Schulen: Lehrer sollen gehen, obwohl sie dringend gebraucht werden
An den Berliner Schulen herrscht Unruhe. Pädagogen bekommen keinen Vertrag, weil sie rechnerisch überflüssig sind.
Kurz vor den Ferien sind Eltern, Schüler und Lehrer in großer Sorge wegen drohender Personalknappheit im nächsten Schuljahr. Drei Probleme kommen zusammen: Rund 200 gut eingearbeitete Fachkräfte müssen gehen, weil sie nur Fristverträge haben; hunderte Oberschullehrer müssen an Grundschulen versetzt werden, ohne die dafür benötigte Qualifikation zu haben; und die Schulen dürfen keine festen Vertretungskräfte mehr haben, was ihren Spielraum weiter einschränkt.
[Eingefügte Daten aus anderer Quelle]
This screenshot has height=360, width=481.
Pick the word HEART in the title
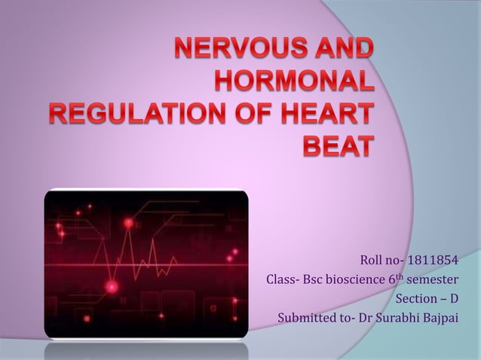pos(325,114)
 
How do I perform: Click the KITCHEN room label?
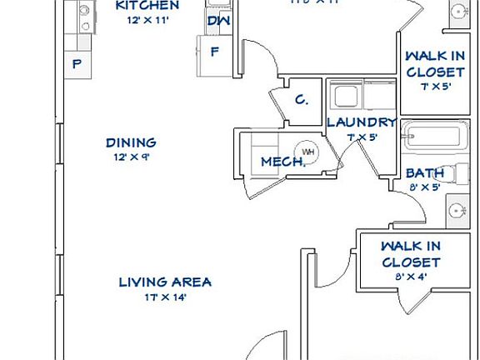coord(147,5)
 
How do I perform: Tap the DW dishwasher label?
coord(218,21)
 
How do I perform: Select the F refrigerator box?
coord(214,50)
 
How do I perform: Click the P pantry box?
coord(77,64)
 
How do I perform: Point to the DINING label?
coord(131,142)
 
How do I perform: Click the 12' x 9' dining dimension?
coord(131,157)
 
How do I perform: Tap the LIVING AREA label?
coord(164,282)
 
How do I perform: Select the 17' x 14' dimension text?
coord(164,297)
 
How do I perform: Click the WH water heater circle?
coord(308,152)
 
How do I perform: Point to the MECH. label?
coord(283,162)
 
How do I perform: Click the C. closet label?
coord(302,100)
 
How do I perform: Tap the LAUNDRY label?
coord(360,122)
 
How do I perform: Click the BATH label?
coord(424,172)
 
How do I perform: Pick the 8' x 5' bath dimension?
coord(424,187)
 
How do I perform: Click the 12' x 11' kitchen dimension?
coord(147,20)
Die größte Entrüstung und Gegenwehr löst aktuell die drohende Entlassung von etwa 200 Lehrern mit Fristverträgen aus. Der Verband Deutscher Schulmusiker protestierte gestern dagegen, dass fünf Grundschulen Musiklehrer verlieren. Auch andere Fächer sind betroffen. So sammeln an der Lichtenrader Dielingsgrund-Schule Kinder Unterschriften für den Verbleib einer Französischlehrerin: Nach Elternangaben soll sie das Feld für eine Lehrerin räumen, die noch nie Französisch unterrichtet hat – und das, obwohl die Schüler bereits mehrere Lehrerwechsel hinter sich haben.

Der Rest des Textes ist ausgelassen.